Adobe Illustrator is the industry standard vector graphics drawing tool, and it broadly defines the category. It has the usual vector drawing tool features (being able to draw lines, Bezier curves, do joins of line segments, make regular shapes, define stroke and color independently). However, Adobe has gone to great lengths to make sure that it remains the leader of the pack, and Illustrator has a number of unusual features that may not be widely appreciated.
The most useful of those features is that it now shares the same type engine as Adobe InDesign. This gives you much greater control over kerning (you can choose optical versus metric spacing between characters), and the ability to do text flows between boxes with many (but not all) of the same typographical techniques you’re used to from a page layout program. It will, of course, render fonts and can embed them. What it cannot do on its own is package fonts for a print offset house. In general, if you’re sending something with type, it’s still the best practice to select the type objects and convert them to outlines.
Live Trace replaces (or rather integrates) another product that Adobe used to use called ‘Live Stream’. Live Stream would import a raster image and use gradiations between the colors to create vector objects, which could then be opened within Illustrator. Live Trace combines that functionality into Illustrator itself, though it can be a bit challenging to find in the menu system. When you’ve got the vector objects converted from the raster image, you’ll be able to use Illustrator’s deformation and color tools to modify them like any other object. You may run into memory use images if you don’t flatten the color space on the imported document or tell Illustrator to ignore certain gray scale items. (Much like the Magic Want tool, you need to set the color sensitivity there). Live Trace is a life saver for graphic designers who need to take a scan of a client’s logo and turn it into a scalable vector image. It’s also of some use to photographers who want to use certain poster-style effects, or make a scalable image without getting pixilation blockiness in the final output.
Another seldom used feature is Illustrator’s faux 3-D effects package. (It’s not really a 3-D rendering tool like Lightwave or Maya). This allows you to do very simple 3-D projections within Illustrator by selecting points and line segments and using a 3-D filter. This is a great tool for putting artwork on the front of a box, or deforming artwork over a surface, like a rendered sphere), and still results in a scalable vector image. That being said, this feature is still a memory and CPU hog, it’ll tax even modern computer systems. It’s also not up to doing true dedicated 3-D modeling; for that you’ll want one of the true 3-D software modeling packages out there.

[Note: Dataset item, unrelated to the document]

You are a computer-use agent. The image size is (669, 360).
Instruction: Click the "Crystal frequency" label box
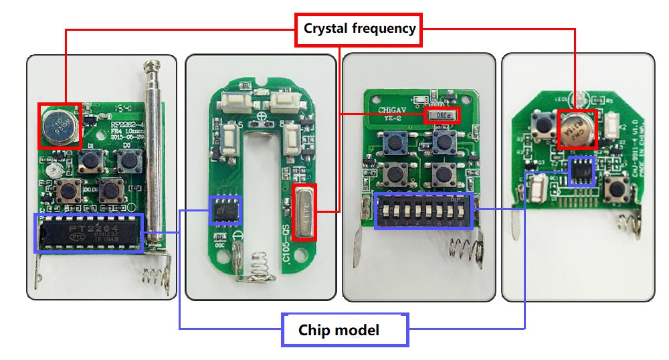click(359, 29)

These features can be real life savers for a graphic designer working on a tight deadline, or for someone who needs a limited amount of functionality from something that would otherwise be a dedicated software package. Illustrator is, in many ways, a very flexible and powerful tool, but it can be hard to find all the cool features. Most Illustrator pros know where to look things up to see if Illustrator can do them — in a lot of cases it can.